At least 19 states are passing new laws making it more difficult to vote. Some laws include restricting organizations’ abilities to collect mail-in ballots, limiting the number of ballot drop boxes in town/city divisions, seeking to curtail early voting, stopping private donors from supplementing their operational budgets, etc. Eliza Sweren-Becker, voting rights and elections counsel at the Brennan Center, said the new wave of voting laws is “an unprecedented assault on voting rights” and “a voter suppression effort we haven’t seen since the likes of Jim Crow.”
Kiasa Trabue, a junior communications radio/television broadcasting major, believes it is wrong for states to make it harder for citizens to vote.
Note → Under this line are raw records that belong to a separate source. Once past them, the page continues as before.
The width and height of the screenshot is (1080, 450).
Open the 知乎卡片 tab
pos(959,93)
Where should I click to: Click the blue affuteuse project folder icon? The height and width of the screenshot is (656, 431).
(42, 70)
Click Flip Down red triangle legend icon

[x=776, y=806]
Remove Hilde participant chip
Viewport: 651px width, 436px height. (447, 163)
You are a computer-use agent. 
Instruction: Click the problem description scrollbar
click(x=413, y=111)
“We already overcame women not being able to vote, and African Americans not being able to vote,” Trabue said. “We surpassed those after all these years. For states to be doing this to people, it is making it seem like a way back to Jim Crow-like laws which are wrong against all odds.”
Curtis Watson, a junior marketing major, believes states are trying to make it harder for people to express what they want.
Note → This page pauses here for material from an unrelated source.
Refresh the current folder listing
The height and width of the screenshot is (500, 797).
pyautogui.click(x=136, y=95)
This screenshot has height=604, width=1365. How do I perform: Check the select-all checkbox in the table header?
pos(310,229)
“I feel as if the suppression of our voting rights is to exceed the number of votes needed for the opposing party,” Watson said. “Since most of the population vote either through mail or ballot boxes, which did not have a limit, I feel it is slowly being implemented to secure the vote of the non-leading party.”
Ari Conroy, a junior forensic biology major, believes voting rights restrictions are not right and unethical.
“States restricting voting rights are politicians trying to block voters from the ballot boxes,” Conroy said. “A lot of the restrictions are a form of voter suppression, such as the terms and requirements of registration. Since the 2020 presidential election between Joseph Biden and Donald Trump, I believe this is a way to help politicians try to justify the voting restrictions by, of course, having unsupported claims of voter fraud.”